Epoch 1, Batch 100: Loss = 4.422628021240234
Epoch 1, Batch 200: Loss = 4.245744936466217
Epoch 1, Batch 300: Loss = 4.264159157276153
Epoch 1, Batch 400: Loss = 4.2442040801048275
Epoch 1, Batch 500: Loss = 4.043417706489563
Epoch 1, Batch 600: Loss = 4.3906347370147705
Epoch 1, Batch 700: Loss = 4.346500878334045
Epoch 1, Batch 800: Loss = 4.162537477016449
Epoch 1, Batch 900: Loss = 4.0529959416389465
Epoch 1, Batch 1000: Loss = 4.086500804424286
Perplexity: 4.1069183349609375
Epoch 2, Batch 100: Loss = 4.1348285436630245
Epoch 2, Batch 200: Loss = 3.909710202217102
Epoch 2, Batch 300: Loss = 3.9570893931388853
Epoch 2, Batch 400: Loss = 4.087050559520722
Epoch 2, Batch 500: Loss = 4.211577525138855
Epoch 2, Batch 600: Loss = 3.972165684700012
Epoch 2, Batch 700: Loss = 3.891926712989807
Epoch 2, Batch 800: Loss = 4.254721019268036
Epoch 2, Batch 900: Loss = 4.008171308040619
Epoch 2, Batch 1000: Loss = 3.8554366183280946
Perplexity: 1.7450543642044067
Epoch 3, Batch 100: Loss = 4.1

Initial evaluation (50 epochs):

![image.png](attachment:image.png)
![image-2.png](attachment:image-2.png)


From the graphs we can conclude that the model is in fact learning as perplexity and loss decrases for each epoch. This is not as clear only analyzing the loss as the loss is not as smooth, but perplexity helps visualize this better. However I do think the model can be furthered trained as the loss and perplexity are still decreasing.

## Extra ideas

You are now finished with the lab session. If you want to do some more experiments, you could try:

 * Alter the model architecture: try LSTM instead of GRU, add or remove some of the recurrent layers, play with the dimensionality of the layers, etc.
 * Insert a so-called [embedding layer](https://pytorch.org/docs/stable/generated/torch.nn.Embedding.html#torch.nn.Embedding) after the input layer. This layer takes integers as input, so you will need to get rid of the one-hot representations.

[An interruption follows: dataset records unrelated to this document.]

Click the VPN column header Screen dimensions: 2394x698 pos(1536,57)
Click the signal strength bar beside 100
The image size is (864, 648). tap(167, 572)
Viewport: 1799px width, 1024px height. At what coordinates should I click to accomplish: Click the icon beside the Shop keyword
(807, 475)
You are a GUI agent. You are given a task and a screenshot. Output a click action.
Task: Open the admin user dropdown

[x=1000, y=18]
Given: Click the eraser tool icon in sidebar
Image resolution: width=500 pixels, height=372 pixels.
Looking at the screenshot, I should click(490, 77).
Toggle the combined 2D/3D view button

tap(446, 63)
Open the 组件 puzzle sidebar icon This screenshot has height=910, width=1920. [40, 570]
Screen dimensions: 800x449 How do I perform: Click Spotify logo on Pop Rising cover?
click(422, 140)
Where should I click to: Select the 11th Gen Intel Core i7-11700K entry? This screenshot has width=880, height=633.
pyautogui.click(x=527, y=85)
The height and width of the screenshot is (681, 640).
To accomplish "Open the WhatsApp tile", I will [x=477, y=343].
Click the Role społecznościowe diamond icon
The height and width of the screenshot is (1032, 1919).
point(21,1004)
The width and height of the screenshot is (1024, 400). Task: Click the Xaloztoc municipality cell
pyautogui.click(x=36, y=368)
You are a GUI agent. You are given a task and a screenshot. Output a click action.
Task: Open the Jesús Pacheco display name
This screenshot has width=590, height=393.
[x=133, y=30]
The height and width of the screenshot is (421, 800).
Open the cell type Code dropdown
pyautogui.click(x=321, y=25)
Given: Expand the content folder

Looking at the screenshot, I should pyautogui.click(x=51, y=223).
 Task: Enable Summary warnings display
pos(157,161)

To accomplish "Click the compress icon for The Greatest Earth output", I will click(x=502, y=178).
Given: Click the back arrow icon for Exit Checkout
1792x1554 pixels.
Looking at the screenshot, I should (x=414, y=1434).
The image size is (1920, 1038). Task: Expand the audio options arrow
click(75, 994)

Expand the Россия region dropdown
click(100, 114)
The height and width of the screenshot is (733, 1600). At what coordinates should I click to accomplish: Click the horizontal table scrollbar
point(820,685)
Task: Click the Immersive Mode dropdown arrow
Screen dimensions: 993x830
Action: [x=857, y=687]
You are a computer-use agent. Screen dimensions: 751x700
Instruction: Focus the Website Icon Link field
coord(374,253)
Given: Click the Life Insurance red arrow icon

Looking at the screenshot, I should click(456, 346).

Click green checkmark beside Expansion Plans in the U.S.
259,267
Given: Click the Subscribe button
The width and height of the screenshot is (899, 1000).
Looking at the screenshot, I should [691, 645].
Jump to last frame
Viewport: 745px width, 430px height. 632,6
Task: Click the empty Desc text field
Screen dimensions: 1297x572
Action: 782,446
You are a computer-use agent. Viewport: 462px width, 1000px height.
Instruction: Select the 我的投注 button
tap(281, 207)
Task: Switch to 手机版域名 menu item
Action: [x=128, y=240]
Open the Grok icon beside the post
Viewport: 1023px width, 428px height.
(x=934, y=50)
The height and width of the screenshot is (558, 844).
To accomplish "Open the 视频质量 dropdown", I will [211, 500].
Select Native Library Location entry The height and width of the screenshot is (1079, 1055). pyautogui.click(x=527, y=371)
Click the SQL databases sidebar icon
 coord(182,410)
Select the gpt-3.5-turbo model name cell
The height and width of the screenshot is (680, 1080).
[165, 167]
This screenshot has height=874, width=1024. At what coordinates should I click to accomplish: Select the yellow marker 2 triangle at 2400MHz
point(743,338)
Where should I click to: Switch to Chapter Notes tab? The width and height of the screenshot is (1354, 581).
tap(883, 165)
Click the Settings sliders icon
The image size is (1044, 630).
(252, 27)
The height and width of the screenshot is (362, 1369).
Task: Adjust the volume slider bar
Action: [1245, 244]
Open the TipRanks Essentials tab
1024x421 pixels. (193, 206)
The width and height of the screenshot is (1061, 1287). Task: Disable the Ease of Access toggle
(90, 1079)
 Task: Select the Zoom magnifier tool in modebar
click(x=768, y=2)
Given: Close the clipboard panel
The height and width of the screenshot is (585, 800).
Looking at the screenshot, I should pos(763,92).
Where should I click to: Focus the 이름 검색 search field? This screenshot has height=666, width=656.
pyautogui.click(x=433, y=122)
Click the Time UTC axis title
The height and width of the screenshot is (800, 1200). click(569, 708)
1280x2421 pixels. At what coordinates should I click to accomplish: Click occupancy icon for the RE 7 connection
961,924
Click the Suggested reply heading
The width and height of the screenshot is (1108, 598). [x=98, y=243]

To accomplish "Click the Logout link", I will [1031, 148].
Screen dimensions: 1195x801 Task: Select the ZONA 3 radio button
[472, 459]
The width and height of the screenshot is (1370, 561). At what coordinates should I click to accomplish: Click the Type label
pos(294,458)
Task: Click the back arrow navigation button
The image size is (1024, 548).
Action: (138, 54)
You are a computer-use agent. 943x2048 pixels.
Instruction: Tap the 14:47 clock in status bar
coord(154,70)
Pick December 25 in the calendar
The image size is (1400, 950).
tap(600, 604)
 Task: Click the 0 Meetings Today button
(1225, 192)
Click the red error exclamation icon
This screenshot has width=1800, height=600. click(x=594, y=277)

Alternatively, you could insert a dense layer (without bias) after the one-hot input layer, which will behave as an embedding layer (think about what calculation a dense layer actually performs, and how it behaves if the input is a one-hot vector: is there any difference with an embedding layer?).
 * Try windowed sampling instead of progressive sampling (this is usually **easier** to implement, but leads to slower sampling times and has a more limited receptive field).
 * Try top-K sampling, nucleus sampling or beam search.
 * Try single-loss training, or try multi-loss training but weight the loss linearly across the entire sequence, i.e. attach little weight to the first tokens, and more weight to tokens later in the sequence.
 * Try temporal convolutions.
 * Try generating text on a word level instead of the character level. For this to work well you will need to do some preprocessing of the text first: tokenization, removal of punctuation, conversion of all characters to lowercase, etc. Then proceed by making an indexed vocabulary, but replace all the words that occur less than e.g. 10 times by an `<UNK>` token (for "unknown"). Also alter the architecture of the model by including an embedding layer after the input layer, which will generally lead to better results. Training time of such a model will be longer than a character-level model.